Photo by Nathan Gray

Clemson freshman Trevor Newton takes a picture with Clemson's K.J. McDaniels after the Tigers defeated Belmont.

After a breakout junior season, Clemson forward K.J. McDaniels has declared for the NBA draft.

First reported by Yahoo Sports, the first-team All-ACC selection and reigning conference defensive player of the year took the decision to the wire — the deadline for entry is this Sunday.

The turn of events isn’t all too surprising for the Alabama native after his publicizing a meeting with agency Rival Sports Group on Twitter last week.

“I’m thankful for the opportunity these past three seasons to grow as a player and person at Clemson,” McDaniels said in a Clemson release Tuesday. “None of this would have been possible without the guidance and support of my coaches, teammates and family. This was not an easy decision, but I am excited to take the next step toward fulfilling my lifelong dream of playing in the NBA.”

Rocketing up draft boards, McDaniels made marked improvements 2013-to-2014 in scoring (17.1 PPG; +6.2 from ‘13), free throw shooting (84.2%; +15.8) and blocks (2.8; +0.7). He led the ACC in blocks each of the last two seasons.

McDaniels had scored 15 points or more just eight times before this season, which he matched in the first 13 games of his junior campaign. The athletic wing had six games of at least 20 points and 10 rebounds — five of double-digit points and rebounds with at least four blocks. His 614 points were good enough for the sixth-most in a single season at Clemson.

Tigers head coach Brad Brownell says McDaniels’ wiry 6-6 frame can be deceiving, with the success a product of a strong work ethic.

“I don’t think K.J. gets enough credit for the tough plays that he makes,” Brownell said during Clemson’s NIT run. “Some of those rebounds he goes and gets and second-effort plays — he makes some of them look easy because he’s so athletic. There’s a toughness about that that he’s not a big burly guy that he doesn’t get enough credit for toughness.

“Everybody wants to talk about his athleticism. He’s improved his toughness a great deal over the last two years and that’s allowed him to finish plays in traffic and get rebounds.”

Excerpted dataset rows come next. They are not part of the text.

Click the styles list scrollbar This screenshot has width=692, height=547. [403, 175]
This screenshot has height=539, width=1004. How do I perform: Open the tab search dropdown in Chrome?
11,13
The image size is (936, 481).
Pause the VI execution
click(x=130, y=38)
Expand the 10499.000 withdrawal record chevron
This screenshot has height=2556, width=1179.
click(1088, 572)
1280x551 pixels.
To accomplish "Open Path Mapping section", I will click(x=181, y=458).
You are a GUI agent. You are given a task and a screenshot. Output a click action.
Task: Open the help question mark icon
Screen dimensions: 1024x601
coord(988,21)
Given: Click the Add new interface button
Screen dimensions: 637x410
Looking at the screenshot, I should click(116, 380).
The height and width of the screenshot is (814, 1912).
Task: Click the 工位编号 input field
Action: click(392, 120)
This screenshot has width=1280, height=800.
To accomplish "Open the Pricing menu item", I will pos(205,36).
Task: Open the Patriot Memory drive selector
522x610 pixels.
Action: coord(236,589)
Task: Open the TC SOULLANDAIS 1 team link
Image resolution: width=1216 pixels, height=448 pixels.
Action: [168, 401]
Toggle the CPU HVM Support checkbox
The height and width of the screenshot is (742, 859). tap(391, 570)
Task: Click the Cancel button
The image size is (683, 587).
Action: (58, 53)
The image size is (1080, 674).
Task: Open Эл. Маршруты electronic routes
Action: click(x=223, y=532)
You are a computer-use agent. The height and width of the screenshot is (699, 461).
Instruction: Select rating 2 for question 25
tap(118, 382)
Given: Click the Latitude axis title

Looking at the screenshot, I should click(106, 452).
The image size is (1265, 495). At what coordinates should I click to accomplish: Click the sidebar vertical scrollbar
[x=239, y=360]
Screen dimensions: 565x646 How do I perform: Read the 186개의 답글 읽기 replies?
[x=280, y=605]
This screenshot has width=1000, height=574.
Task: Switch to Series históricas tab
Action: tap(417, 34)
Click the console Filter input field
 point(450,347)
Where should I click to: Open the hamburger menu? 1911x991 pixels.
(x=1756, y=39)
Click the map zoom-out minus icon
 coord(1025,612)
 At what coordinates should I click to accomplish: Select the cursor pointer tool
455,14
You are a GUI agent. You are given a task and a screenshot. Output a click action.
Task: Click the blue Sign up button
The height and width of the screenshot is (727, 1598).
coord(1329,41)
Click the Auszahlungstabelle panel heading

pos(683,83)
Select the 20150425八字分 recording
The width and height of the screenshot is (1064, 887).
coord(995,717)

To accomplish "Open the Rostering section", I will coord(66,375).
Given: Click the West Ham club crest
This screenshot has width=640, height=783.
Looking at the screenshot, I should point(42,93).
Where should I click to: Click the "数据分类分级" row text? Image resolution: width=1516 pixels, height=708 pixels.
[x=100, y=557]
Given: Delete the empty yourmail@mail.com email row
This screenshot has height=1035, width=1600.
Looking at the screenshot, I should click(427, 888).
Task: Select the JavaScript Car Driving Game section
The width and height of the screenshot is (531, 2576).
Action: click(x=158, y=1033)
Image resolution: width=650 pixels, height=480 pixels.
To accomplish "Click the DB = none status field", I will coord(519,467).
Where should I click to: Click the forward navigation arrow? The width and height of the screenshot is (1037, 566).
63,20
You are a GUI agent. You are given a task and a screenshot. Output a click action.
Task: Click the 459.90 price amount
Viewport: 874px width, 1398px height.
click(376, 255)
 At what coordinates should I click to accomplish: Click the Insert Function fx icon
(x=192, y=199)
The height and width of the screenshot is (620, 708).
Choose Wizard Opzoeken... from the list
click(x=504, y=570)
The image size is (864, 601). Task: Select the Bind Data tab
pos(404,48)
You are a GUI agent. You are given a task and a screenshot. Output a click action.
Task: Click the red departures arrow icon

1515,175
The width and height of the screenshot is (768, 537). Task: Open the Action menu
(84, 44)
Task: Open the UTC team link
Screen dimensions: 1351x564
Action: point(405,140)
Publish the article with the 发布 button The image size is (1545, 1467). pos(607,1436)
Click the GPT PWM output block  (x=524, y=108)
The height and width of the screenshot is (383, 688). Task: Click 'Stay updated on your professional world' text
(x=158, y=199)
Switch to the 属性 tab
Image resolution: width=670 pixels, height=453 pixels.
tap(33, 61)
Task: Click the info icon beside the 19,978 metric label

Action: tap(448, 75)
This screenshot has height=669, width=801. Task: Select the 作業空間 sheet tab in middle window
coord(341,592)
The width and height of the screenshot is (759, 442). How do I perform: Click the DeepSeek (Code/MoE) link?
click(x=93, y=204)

He is projected as a late first-round pick by several outlets — as high as No. 20 via DraftExpress.com. The NBA draft will be held on June 26 at the Barclays Center in Brooklyn, N.Y.

McDaniels can become only the 16th Tiger to play at the NBA level. Trevor Booker was the last Clemson basketball alum drafted, in 2010, at No. 23 overall to the Washington Wizards. The highest-drafted Clemson player was Sharone Wright, pick No. 6, to the Philadelphia 76ers in 1994.

The exit leaves Clemson with one scholarship open for 2014-15, where the Tigers are reportedly pursuing at least one transfer, but McDaniels’ impact is much more than that.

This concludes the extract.